Date: 19 January 2017 16:34
Your resting heart rate is the speed at which your heart beats when you're at rest. Resting heart rates should range between 60 and 100 beats per minute, though this will vary based on a handful of factors, such as your age and physical fitness levels. And there's no need to visit your doctor to find out what yours is — you can take it yourself, in seconds.
Most activity trackers and GPS watches now have heart rate sensors built-in. In fact, in April 2016, the heart rate data provided on one man's Fitbit was credited to saving his life. If you're taking your heart rate manually, the American Heart Association recommends you use the tips of your first two fingers and press lightly over the blood vessels on your wrist. Count your pulse (the number of beats you feel) for 10 seconds, and multiply by that number by six to find your beats per minute. This number is your resting heart rate.
So what does it tell you if that number's on the high side?
Your heart is a muscle and a sedentary, inactive lifestyle can contribute to a weakened heart. A weaker heart works harder to do its job, leading to a higher resting heart rate. Regular physical activity will reduce your risk of heart disease and increase your heart's efficiency. The American Heart Association recommends adults exercise 30 minutes a day, five days a week.
If your resting heart rate is on the higher end, it may be a result of stress in your life. When you're stressed, your body is working extra hard to prepare for a fight-or-flight situation. This increases your heart rate and makes your heart work harder than it normally needs to. According to the CDC, the negative effects of stress can be linked to cardiovascular disease.
When you decrease the stress in your life, you will find your resting heart rate may decrease, as well. Finding a stress reduction technique that works for you is key, and can be anything from taking a walk, practicing yoga or tai-chi, riding your bike or focusing on your breathing.
During pregnancy, the amount of blood pumped by the heart increases greatly, pumping the most during the third trimester. Due to the increase in blood volume, your heart rate will also increase — by as much as 15 to 20 beats in the first trimester, and increasing until the end of your pregnancy. By the time your baby arrives, your circulating blood volume will have increased to up to 90 percent above what it was before that positive pregnancy test.
At around 5 months pregnant, I upgraded to a FitBit that monitors my heart rate. From weeks 20 to 37, my heart rate slowly climbed higher and higher and eventually maxed out around 79, at the 37-week mark. (Non-pregnant, my resting heart rate is in the mid-50s.)
What was even more interesting was how quickly my resting heart rate dropped post-partum. In a matter of four weeks, it went from the high 70s to the high 50s. This goes to show you just how hard the body works during pregnancy.

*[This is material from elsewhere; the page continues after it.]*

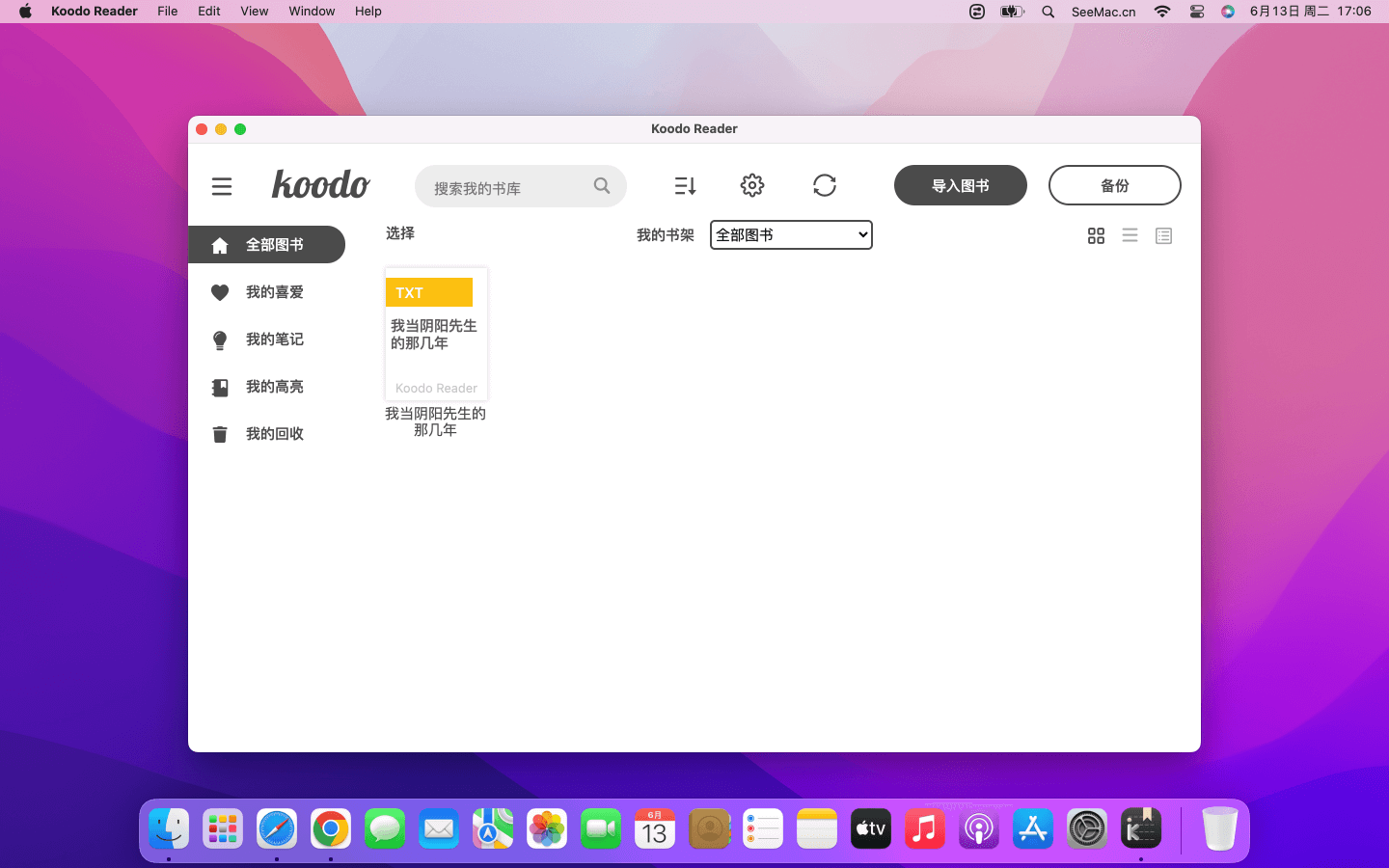Switch to simple list view
Image resolution: width=1389 pixels, height=868 pixels.
pyautogui.click(x=1130, y=236)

Different medications can cause changes in your heart rate. Pam R. Taub, MD, a board-certified cardiologist and associate professor of medicine at the University of California, San Diego, told Prevention Magazine, "Beta blockers and calcium channel blockers are the main ones that can lower a heart rate." Since those meds relax your heart, they also tend to slow it down.
When disease is present and undiagnosed, a symptom could manifest in an increased heart rate. According to the American Heart Association, a heart rate of more than 100 beats per minute is known as tachycardia. Common medical conditions that will increase your heart rate are anemia, hypertension, hyperthyroidism, and diabetes, to name a few.

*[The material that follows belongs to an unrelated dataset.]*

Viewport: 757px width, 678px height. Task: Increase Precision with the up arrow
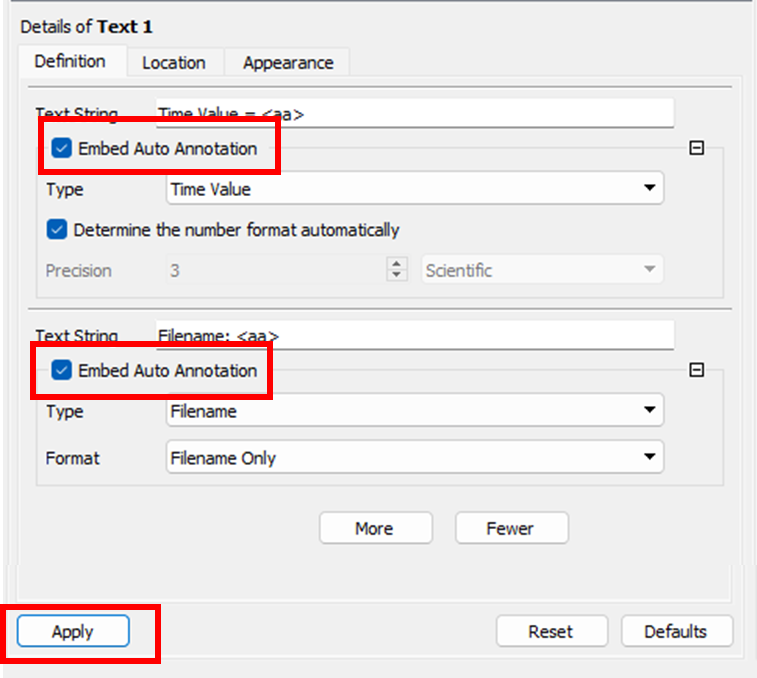(397, 264)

If you're feeling under the weather and experiencing an increase in your heart rate, slow it down with extra sleep, homemade chicken soup and some time on the couch. If you still notice an increase in your heart rate, a trip to the doctors should be in store to determine the underlying cause.
As the seasons change and temperatures fluctuate, you may see a change in your resting heart rate. During the warm summer months, the body needs to work harder to keep your skin cool and maintain your internal temperature. As temperatures and humidity levels increase, you lose more fluid, resulting in a drop in blood pressure and an increased heart rate. Staying hydrated is key to maintaining a healthy heart rate in hot weather.

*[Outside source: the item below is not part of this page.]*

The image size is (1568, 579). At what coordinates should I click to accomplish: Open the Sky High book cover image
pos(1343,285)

The same is true in cold winter weather according to the British Heart Foundation. Chilly temps put a strain on the heart to work harder to circulate blood through the constricted blood vessels, resulting in an increased heart rate.
If your heart rate is on the higher end, don't sweat it. Well, you might want to think about hitting the gym! One way to lower your resting heart rate is through exercise. In fact, a study in the Journal of Human Hypertension found that high-intensity workouts are more effective in decreasing resting heart rate than the same duration of lower-intensity exercise.
The CDC tells us cardiovascular disease is one of the leading causes of death in the United States, and research from Harvard Medical School says a high resting heart rate could mean you're at a greater risk for heart problems down the road. Fortunately, your heart is a muscle and with proper exercise, you can make it stronger, and decrease your heart rate thus increasing your overall health.